Stored data entries
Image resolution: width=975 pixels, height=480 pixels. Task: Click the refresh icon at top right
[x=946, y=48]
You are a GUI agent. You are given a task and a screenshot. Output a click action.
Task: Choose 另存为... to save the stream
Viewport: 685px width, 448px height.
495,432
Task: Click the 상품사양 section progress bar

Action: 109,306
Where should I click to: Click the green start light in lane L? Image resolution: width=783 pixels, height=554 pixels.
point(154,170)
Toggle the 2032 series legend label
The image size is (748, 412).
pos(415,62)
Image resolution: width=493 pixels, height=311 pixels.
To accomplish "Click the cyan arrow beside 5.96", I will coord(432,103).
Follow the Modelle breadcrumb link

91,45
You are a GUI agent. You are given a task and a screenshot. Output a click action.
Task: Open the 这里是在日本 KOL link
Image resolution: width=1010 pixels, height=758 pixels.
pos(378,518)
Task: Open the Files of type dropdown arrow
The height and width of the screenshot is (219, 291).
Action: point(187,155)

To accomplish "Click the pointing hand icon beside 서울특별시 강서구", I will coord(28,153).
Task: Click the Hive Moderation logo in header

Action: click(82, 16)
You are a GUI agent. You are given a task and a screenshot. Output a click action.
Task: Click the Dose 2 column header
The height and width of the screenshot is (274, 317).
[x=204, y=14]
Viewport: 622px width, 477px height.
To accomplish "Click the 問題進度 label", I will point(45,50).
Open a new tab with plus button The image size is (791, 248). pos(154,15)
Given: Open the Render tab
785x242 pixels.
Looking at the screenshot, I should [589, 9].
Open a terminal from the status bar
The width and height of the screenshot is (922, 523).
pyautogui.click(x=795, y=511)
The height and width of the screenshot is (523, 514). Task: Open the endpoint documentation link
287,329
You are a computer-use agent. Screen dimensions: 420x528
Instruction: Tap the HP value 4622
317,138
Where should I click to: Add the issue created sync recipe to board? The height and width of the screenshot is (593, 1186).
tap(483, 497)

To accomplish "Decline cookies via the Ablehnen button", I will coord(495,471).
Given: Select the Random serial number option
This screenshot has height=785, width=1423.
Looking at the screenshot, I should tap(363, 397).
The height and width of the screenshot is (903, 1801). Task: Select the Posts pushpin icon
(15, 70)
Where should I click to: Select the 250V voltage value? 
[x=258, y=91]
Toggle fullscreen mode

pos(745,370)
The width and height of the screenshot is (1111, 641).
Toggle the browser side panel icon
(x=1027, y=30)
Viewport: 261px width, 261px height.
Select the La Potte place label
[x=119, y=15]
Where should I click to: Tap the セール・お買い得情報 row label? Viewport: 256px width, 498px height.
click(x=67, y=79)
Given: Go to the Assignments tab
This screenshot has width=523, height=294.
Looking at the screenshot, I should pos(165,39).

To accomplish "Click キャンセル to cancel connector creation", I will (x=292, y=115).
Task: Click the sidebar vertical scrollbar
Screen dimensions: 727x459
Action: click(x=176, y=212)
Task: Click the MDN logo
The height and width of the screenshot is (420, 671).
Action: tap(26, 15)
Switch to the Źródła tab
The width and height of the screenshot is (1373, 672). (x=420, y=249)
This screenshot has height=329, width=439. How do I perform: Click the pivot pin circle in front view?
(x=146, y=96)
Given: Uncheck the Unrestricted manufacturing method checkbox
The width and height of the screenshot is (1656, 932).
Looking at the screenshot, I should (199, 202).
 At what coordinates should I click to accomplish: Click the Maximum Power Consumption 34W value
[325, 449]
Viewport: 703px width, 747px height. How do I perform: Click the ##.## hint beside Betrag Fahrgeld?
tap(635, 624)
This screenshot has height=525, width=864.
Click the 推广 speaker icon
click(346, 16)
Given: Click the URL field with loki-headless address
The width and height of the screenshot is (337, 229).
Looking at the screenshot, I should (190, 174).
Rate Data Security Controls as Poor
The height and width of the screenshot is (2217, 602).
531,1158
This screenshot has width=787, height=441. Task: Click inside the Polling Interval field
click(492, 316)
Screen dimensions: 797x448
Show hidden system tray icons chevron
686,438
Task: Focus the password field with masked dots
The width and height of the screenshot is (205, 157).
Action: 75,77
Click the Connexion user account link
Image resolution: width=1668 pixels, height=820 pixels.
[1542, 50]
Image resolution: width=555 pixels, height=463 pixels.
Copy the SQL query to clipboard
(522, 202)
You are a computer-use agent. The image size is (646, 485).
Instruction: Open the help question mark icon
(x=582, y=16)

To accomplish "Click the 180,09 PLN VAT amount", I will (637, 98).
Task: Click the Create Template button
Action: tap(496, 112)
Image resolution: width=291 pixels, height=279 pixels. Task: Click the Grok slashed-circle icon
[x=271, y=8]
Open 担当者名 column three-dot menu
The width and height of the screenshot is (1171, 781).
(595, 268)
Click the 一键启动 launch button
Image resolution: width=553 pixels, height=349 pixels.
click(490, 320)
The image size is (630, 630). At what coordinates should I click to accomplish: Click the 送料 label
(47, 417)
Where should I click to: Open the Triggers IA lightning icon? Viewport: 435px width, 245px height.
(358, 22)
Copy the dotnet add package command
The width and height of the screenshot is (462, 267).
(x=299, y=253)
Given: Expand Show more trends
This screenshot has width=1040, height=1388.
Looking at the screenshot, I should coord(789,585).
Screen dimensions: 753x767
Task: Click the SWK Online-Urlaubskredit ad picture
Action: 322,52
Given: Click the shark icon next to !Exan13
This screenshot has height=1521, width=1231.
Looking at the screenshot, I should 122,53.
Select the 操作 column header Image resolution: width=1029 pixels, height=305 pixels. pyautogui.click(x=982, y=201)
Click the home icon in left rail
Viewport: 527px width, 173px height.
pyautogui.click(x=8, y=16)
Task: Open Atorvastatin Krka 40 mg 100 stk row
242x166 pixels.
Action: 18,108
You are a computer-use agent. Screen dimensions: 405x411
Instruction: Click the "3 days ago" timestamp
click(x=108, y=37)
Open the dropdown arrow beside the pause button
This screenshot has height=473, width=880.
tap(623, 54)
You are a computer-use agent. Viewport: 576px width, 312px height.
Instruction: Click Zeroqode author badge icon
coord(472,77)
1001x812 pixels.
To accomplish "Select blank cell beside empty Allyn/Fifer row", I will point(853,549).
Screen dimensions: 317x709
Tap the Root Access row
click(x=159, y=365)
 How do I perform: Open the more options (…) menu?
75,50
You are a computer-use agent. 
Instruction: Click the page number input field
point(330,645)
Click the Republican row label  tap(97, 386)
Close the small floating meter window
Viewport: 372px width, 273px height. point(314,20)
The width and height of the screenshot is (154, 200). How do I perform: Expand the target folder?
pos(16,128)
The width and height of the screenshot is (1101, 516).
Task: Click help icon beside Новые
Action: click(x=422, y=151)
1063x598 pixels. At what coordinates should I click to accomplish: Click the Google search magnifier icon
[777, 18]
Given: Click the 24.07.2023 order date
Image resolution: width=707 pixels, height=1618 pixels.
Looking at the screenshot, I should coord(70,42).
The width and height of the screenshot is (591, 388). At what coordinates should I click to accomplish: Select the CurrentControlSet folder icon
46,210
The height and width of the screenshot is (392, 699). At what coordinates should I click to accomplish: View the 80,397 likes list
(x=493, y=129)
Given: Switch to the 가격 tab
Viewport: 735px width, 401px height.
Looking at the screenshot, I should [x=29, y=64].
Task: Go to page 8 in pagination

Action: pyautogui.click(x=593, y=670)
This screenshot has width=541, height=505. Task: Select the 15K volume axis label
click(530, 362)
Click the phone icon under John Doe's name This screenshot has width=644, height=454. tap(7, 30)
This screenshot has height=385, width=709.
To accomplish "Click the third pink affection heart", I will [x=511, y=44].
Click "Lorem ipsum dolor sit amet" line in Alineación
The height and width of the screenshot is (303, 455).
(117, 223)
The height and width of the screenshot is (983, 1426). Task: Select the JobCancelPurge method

# Given problem
Extract the lines of the listing above verbatim, beginning at the line containing "Open a terminal from the status bar" and ending after the line containing "(x=1027, y=30)".

# Solution to the problem
Open a terminal from the status bar
The width and height of the screenshot is (922, 523).
pyautogui.click(x=795, y=511)
The height and width of the screenshot is (523, 514). Task: Open the endpoint documentation link
287,329
You are a computer-use agent. Screen dimensions: 420x528
Instruction: Tap the HP value 4622
317,138
Where should I click to: Add the issue created sync recipe to board? The height and width of the screenshot is (593, 1186).
tap(483, 497)

To accomplish "Decline cookies via the Ablehnen button", I will coord(495,471).
Given: Select the Random serial number option
This screenshot has height=785, width=1423.
Looking at the screenshot, I should tap(363, 397).
The height and width of the screenshot is (903, 1801). Task: Select the Posts pushpin icon
(15, 70)
Where should I click to: Select the 250V voltage value? 
[x=258, y=91]
Toggle fullscreen mode

pos(745,370)
The width and height of the screenshot is (1111, 641).
Toggle the browser side panel icon
(x=1027, y=30)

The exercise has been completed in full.